With health care becoming increasingly unaffordable, “Medicare for all,” the proposal to improve and expand Medicare to all Americans, is gaining support. In the words of Public Citizen, “Americans are sick and tired of our broken health care system.” Corporate health insurance is costly and too often restricts access to needed care, while Medicare, government health insurance for older adults and people with disabilities, is more cost-effective and offers better access to needed care. As a first step towards a saner health care system, what about Medicare for those who choose it?
As proposed by Sen. Bernie Sanders (I-Vt.) and others, Medicare for all provides all Americans the right to use physicians and hospitals of their choice anywhere in the country, eliminates premiums, deductibles and copayments, and is projected to drive down national health care spending by trillions of dollars over a decade. Medicare for all replaces corporate health insurance entirely, and for good reason.
Corporate health insurance requires Americans to spend a lot more on health care than our peers in Europe and Japan for significantly worse health care outcomes. The health insurers’ priority is a big return for their shareholders, not the health of their enrollees. In fact, in the privatized coverage system we have private insurance companies have a legal responsibility to serve their shareholders, not patients enrolled in their plans. The insurers are responsible for roughly $500 billion a year in administrative waste in addition to billions they take in as profit and dividends. They cannot contain health care costs, and have no motivation to.
What’s most concerning is that, even with corporate health insurance coverage, millions of Americans are forced to forgo care, either because they can’t afford their deductibles or copays or their insurers deny them coverage for the care they need. And, when they opt for care, they often end up with medical debt.

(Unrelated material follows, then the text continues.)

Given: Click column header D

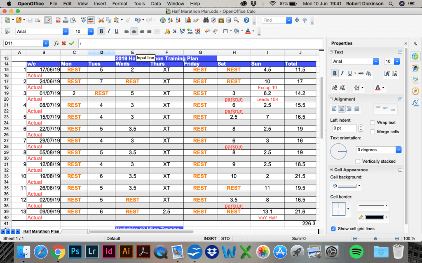Looking at the screenshot, I should (101, 52).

At this juncture, with a Democratic Congress and a Democratic President, Medicare for all should be doable. But, it would mean Americans accepting that the government can deliver better health care coverage than corporate health insurers at a lower price. And, since most people don’t use a lot of health care and many people do not trust the government, helping the public recognize the enormous value of Medicare for all is still a heavy lift. So, offering Medicare for those who choose it as a first step seems a common sense way to go and could offer the best chance at getting to Medicare for all in the future.
The question becomes how to design Medicare for those who choose it so that it delivers good affordable access to care and gets us closer to Medicare for all. Medicare for those who choose it only works if the government contains provider rates and prescription drug prices for every one, not only older adults and people with disabilities with Medicare. And, that’s not even enough.
Medicare for those who choose it only works if the government regulates corporate health insurers far more than it already does, so that they cannot game the system. So long as insurers can undercut the Medicare program, attracting healthy enrollees and steering people with costly conditions into Medicare, a Medicare option becomes excessively costly and untenable.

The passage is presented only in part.